» **TESTO PROPOSTO**
------
{{IMG_SX}}Firenze, 2 luglio 2008 - Hanno preso le distanze, minimizzato il loro rapporto di conoscenza con la sedicente dottoressa americana Marjorie Randolph Armstrong esperta in 'microbiologa e biochimica della nutrizione', il dottor Angelo Fierro e il suo collega Mauro Alivia, interrogati lunedì dalla Mobile del dirigente Filippo Ferri e del commissario capo Alfonso Di Martino come 'persone informate dei fatti' in relazione alla morte della sedicenne Clara Maria Palomba. Sofferente di diabete, la ragazza morì nel maggio scorso al Meyer per aver sospeso la terapia a base di insulina nella previsione di un’altra ‘terapia’. Una ‘indicazione’ rivelatasi fatale, che sarebbe pervenuta alla famiglia Palomba proprio dall’americana. Fierro, 48 anni, di Bologna, specializzato in Scienze dell’alimentazione e Mauro Alivia, 55 anni, cardiologo milanese, sono stati sentiti come testimoni e in quanto tali obbligati a rispondere.

 

Gli investigatori intendono ricostruire con esattezza i rapporti 'para-professionali' intercorsi tra i due camici bianchi e la ‘guaritrice’ statunitense. Sapere se, come, e a quale titolo la Randolph è stata messa in contatto con la famiglia della vittima. Fierro avrebbe ammesso agli investigatori di aver ricevuto nome e numero di telefono della donna dal suo collega Alivia e di averlo ‘girato’ ai Palomba certo che lei fosse un medico. Di lì a poco il padre di Clara avrebbe chiesto a Fierro spiegazioni circa la proposta della Randolph di un ‘test di sospensione dell’insulina’. "Sentite quelle parole dissi a Palomba di non seguire quella indicazione", ha assicurato Fierro.
------
» **QUESITI DA SVOLGERE**
- a) Indichi, rispondendo sì o no e citando testualmente le parole decisive dell'articolo, se concordano con esso le seguenti affermazioni: (i) Angelo Fierro ha 48 anni ed è di Bologna; (ii) Fierro e Alivia sono stati sentiti in qualità di indagati; (iii) la ragazza è morta nel mese di giugno.
- b) Riporti il passo dell'articolo da "Gli investigatori intendono" a "ha assicurato Fierro.".

» **DATI FORNITI**
------
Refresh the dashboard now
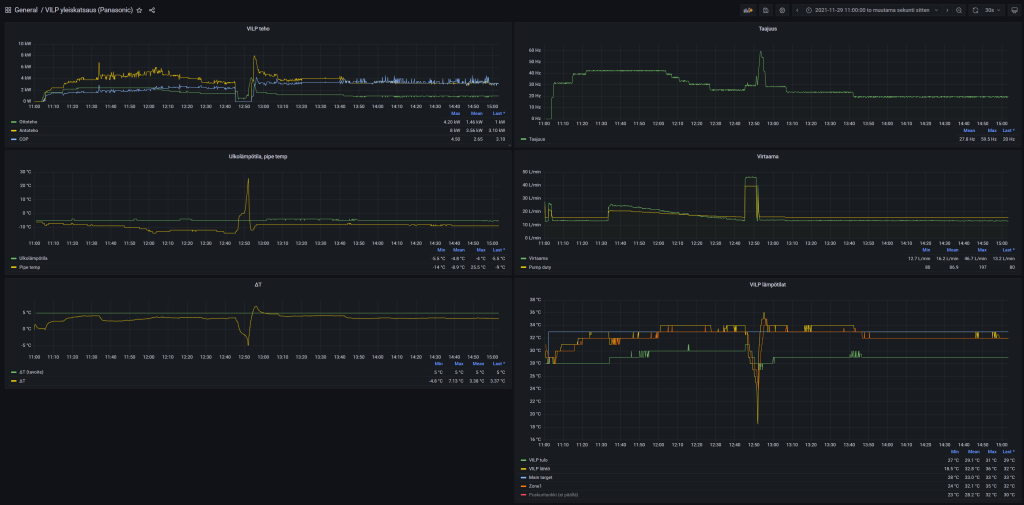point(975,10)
------
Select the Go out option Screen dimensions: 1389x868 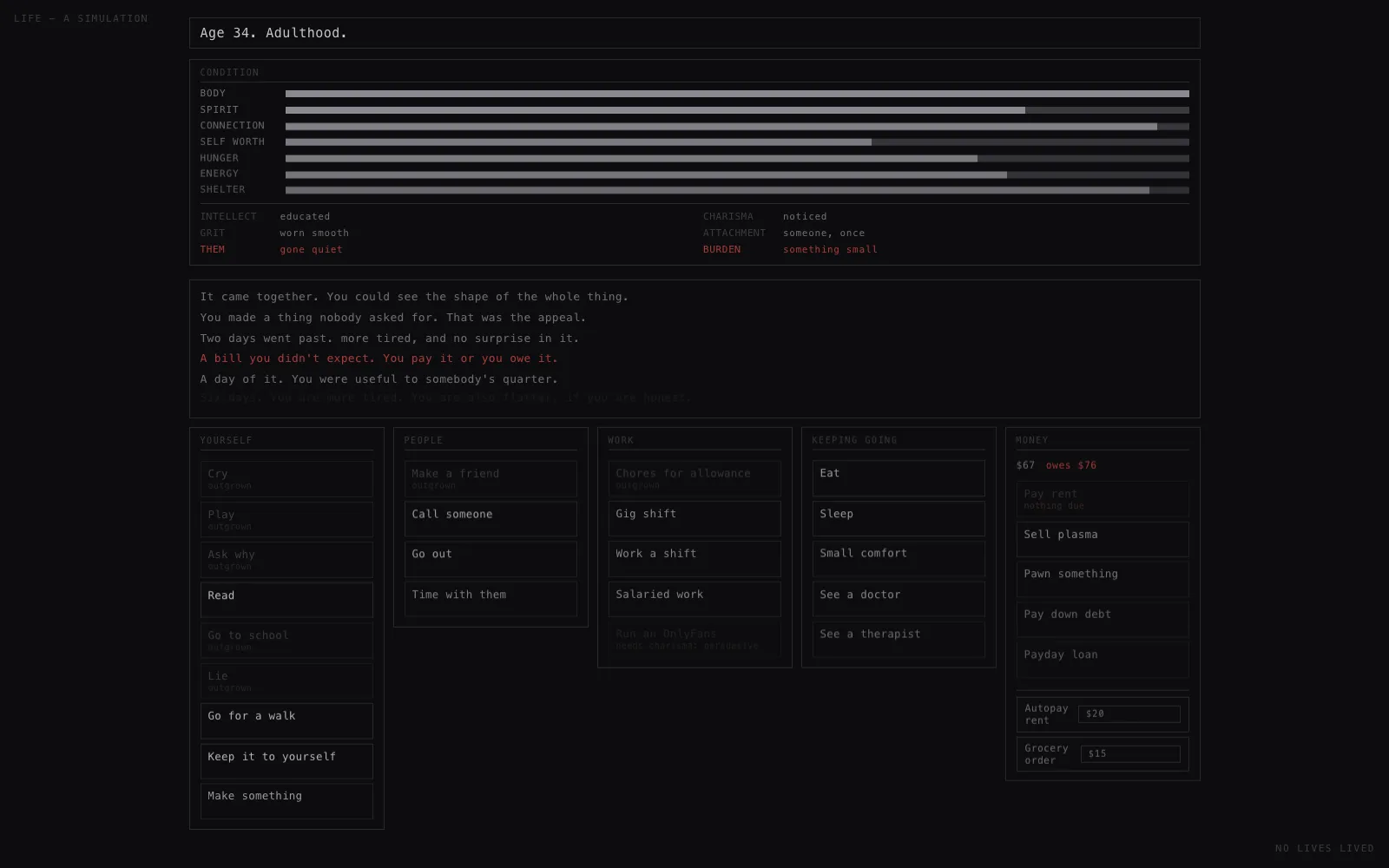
------
» **SOLUZIONI PROPOSTE**
- a)
(i) Sì: "Fierro, 48 anni, di Bologna".
(ii) No: "sono stati sentiti come testimoni".
(iii) No: "morì nel maggio scorso al Meyer".

- b)
Gli investigatori intendono ricostruire con esattezza i rapporti 'para-professionali' intercorsi tra i due camici bianchi e la ‘guaritrice’ statunitense. Sapere se, come, e a quale titolo la Randolph è stata messa in contatto con la famiglia della vittima. Fierro avrebbe ammesso agli investigatori di aver ricevuto nome e numero di telefono della donna dal suo collega Alivia e di averlo ‘girato’ ai Palomba certo che lei fosse un medico. Di lì a poco il padre di Clara avrebbe chiesto a Fierro spiegazioni circa la proposta della Randolph di un ‘test di sospensione dell’insulina’. "Sentite quelle parole dissi a Palomba di non seguire quella indicazione", ha assicurato Fierro.